Authors: Johnathan Stauffer (CU Boulder), Kevin Reardon (NSO)

The solar chromosphere is a crucial interface for the overall energy balance of the stellar atmosphere, as it mediates the transfer of the magneto-convective energy generated at the solar surface to the corona and solar wind. However, interpretation and modeling of the optical and UV lines usually used to study the chromosphere are complicated by their non-LTE formation characteristics – in particular, such diagnostics are disproportionately sensitive to areas of hot gas in the chromosphere, limiting our understanding of its thermal structure.

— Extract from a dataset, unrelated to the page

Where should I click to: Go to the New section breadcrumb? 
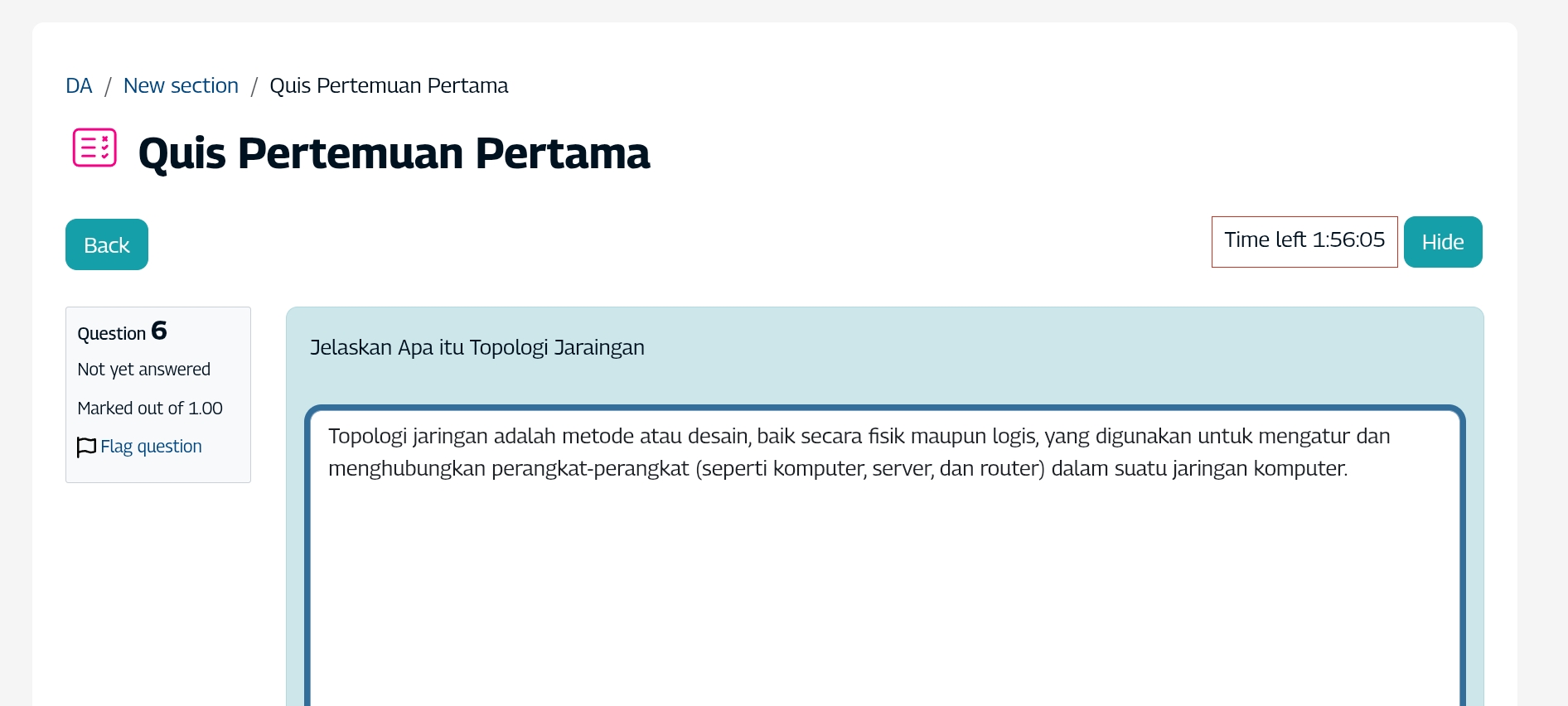tap(181, 85)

On the contrary, the millimeter continuum, an LTE measure of the chromospheric electron temperature, occasionally shows regions of cold plasma with brightness temperatures <4000 K at 1.2 mm and <6000K at 3mm. While the heights of emission of these “cold” regions is not clear, the idea that there of low temperature plasma in the chromosphere has drawn comparison to similar indications from observations of solar carbon monoxide (CO) lines, whose vibrational spectrum shows sub-4000 K brightness temperatures extending to heights of 1000 km above the base of the photosphere. Using public data from the Solar ALma Science Archive (SALSA), we systematically search for and characterize occurrences of low-temperature plasma in the different solar targets.